## Reading passage:
* begin *
We create several features derived from the date & time, visualize them here, and see how they perfrom in a simple model on their own. We checked each time transformation against logistic regression (a linear model) and a tree ensemble (a nonlinear model), because a linear method might not capture all the information in time.

Decision trees (a bunch of consecutive binary splits of the data based on variable values) can be a useful way to explore models where features my be nonlinear as may be the case with time features. For example, hour 23.5 (late at night) and 0.5 (so early in the morning it's still late at night) may be treated similarly by a linear model, but a decision tree, can create a couple splites and capture it easily (hour > 23 and hour < 1).

In [None]:

lr = LogisticRegression(random_state=rseed, class_weight='auto', fit_intercept=True)
etc = ExtraTreesClassifier(n_estimators=200,
                           max_depth = 4,
                           min_samples_split=15,
                           random_state=rseed,
                           class_weight='auto')

In [None]:
### Visualizations to inspect time variables
# Exploring time features, it looks like requests are not as succesful at late nights /
# early mornings or on Mondays / Fridays...
# Though that could be because there's more requests on those days.

tt = TimeTransformer(do_minute=False, do_day=False, do_second=False, do_hour=False, do_dow=False, do_month=True)
print 'Logistic Regression:'
print_scores(cross_val_score(Pipeline([('tt',tt),('model',lr)]), all_train_df.values, all_train_labels, cv=kf, scoring=roc_scorer))

print 'Extra Trees:'
print_scores(cross_val_score(Pipeline([('tt',tt),('model',etc)]), all_train_df.values, all_train_labels, cv=kf, scoring=roc_scorer))

# look at month success
fig = plt.figure(figsize=(8,5))
month = tt.transform(all_train_df.values).flatten()
month_pos = month[all_train_labels]
month_neg = month[np.logical_not(all_train_labels)]
pd.Series(month_pos).hist(bins=12, alpha=0.2, normed=True, label='Winner Values Greater than All')
* end *
## Provided data:
* begin *
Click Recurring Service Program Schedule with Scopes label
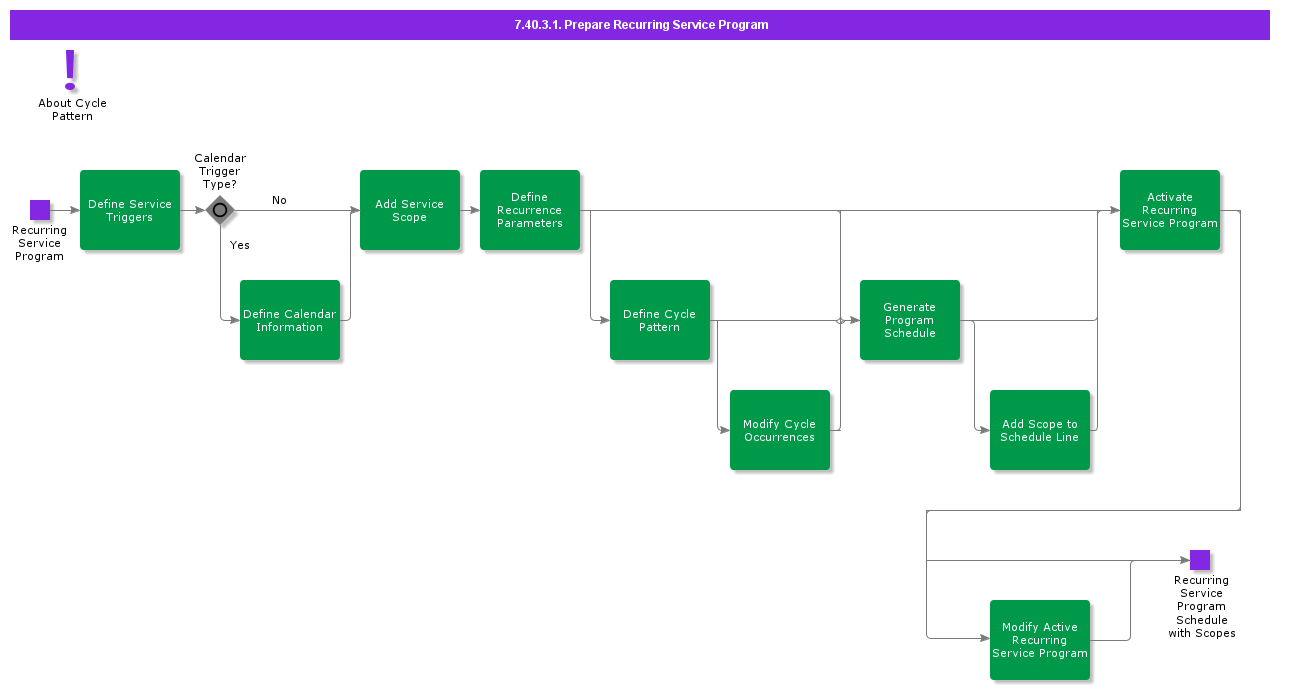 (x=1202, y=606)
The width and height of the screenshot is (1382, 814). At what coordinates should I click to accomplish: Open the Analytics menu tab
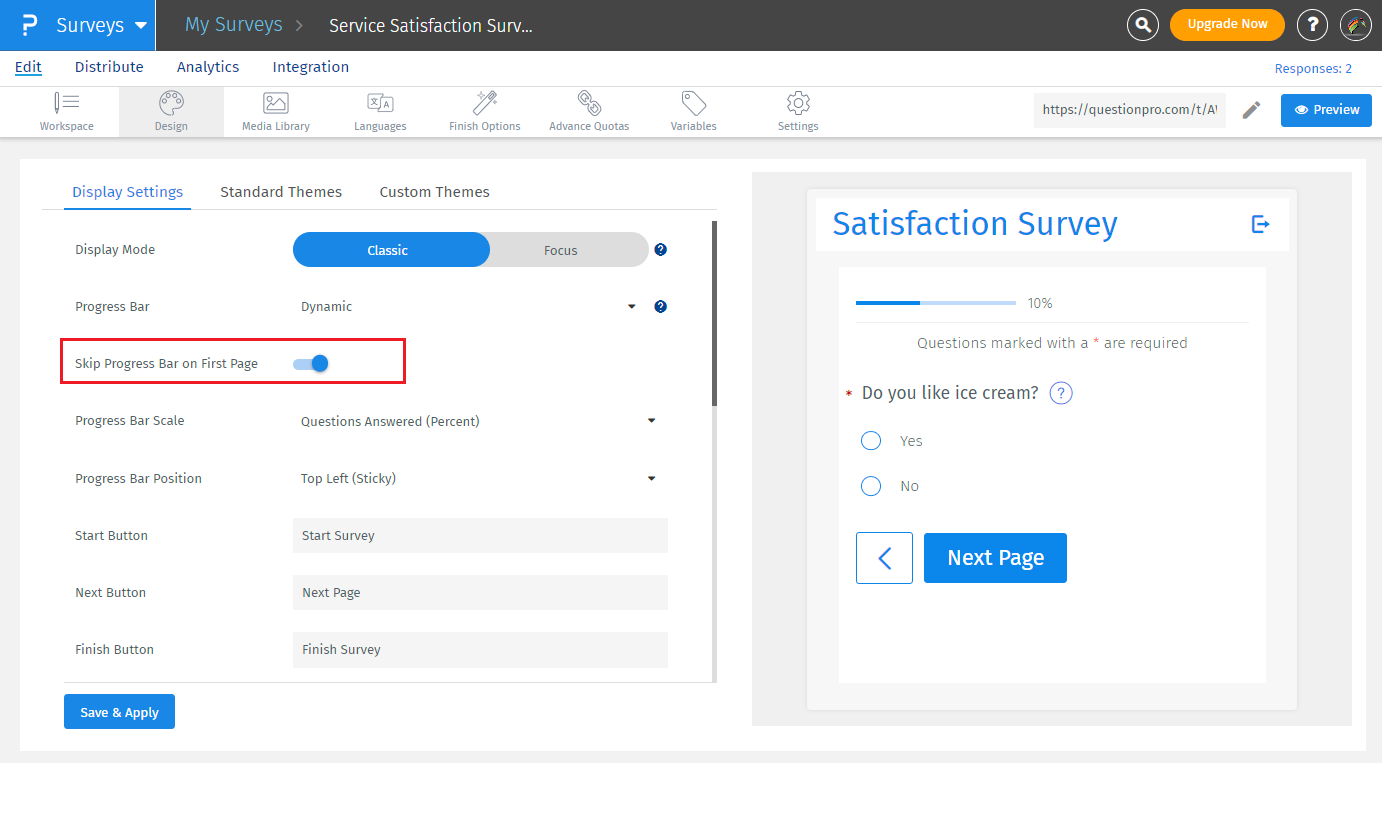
* end *
## Required actions:
1 > Answer these questions about the time features notebook:
(a) Which two kinds of model was each time transformation checked against?
(b) How many estimators does the ExtraTreesClassifier use?
(c) Which TimeTransformer option is set to True in the visualization step?
2 > Resume the time features notebook from where it stops.
The listing is not needed for this work.

## Responses for each task:
1 >
(a) Logistic regression (a linear model) and a tree ensemble (a nonlinear model).
(b) 200.
(c) do_month.

2 >
pd.Series(month_neg).hist(bins=12, alpha=0.2, normed=True, label='Winner Values Less than All')
plt.title("RAOP Month of Message Submissions \n")
plt.xlabel("Month")
plt.ylabel("Frequency")
plt.rcParams['legend.fontsize'] = 10
plt.legend(loc='best')
plt.show()

In [None]:
tt = TimeTransformer(do_minute=False, do_day=True, do_second=False, do_hour=False, do_dow=False, do_month=False)
print 'Logistic Regression:'
print_scores(cross_val_score(Pipeline([('tt',tt),('model',lr)]), all_train_df.values, all_train_labels, cv=kf, scoring=roc_scorer))

print 'Extra Trees:'
print_scores(cross_val_score(Pipeline([('tt',tt),('model',etc)]), all_train_df.values, all_train_labels, cv=kf, scoring=roc_scorer))



# look at day success
fig = plt.figure(figsize=(8,5))
day = tt.transform(all_train_df.values).flatten()
day_pos = day[all_train_labels]
day_neg = day[np.logical_not(all_train_labels)]
pd.Series(day_pos).hist(bins=31, alpha=0.2, normed=True, label='Winner Values Greater than All')
pd.Series(day_neg).hist(bins=31, alpha=0.2, normed=True, label='Winner Values Less than All')
plt.title("RAOP Day Message Submissions \n")
plt.xlabel("Day")
plt.ylabel("Frequency")
plt.rcParams['legend.fontsize'] = 10
plt.legend(loc='best')
plt.show()

In [None]:
tt = TimeTransformer(do_minute=False, do_day=False, do_second=False, do_hour=False, do_dow=True, do_month=False)
print 'Logistic Regression:'
print_scores(cross_val_score(Pipeline([('tt',tt),('model',lr)]), all_train_df.values, all_train_labels, cv=kf, scoring=roc_scorer))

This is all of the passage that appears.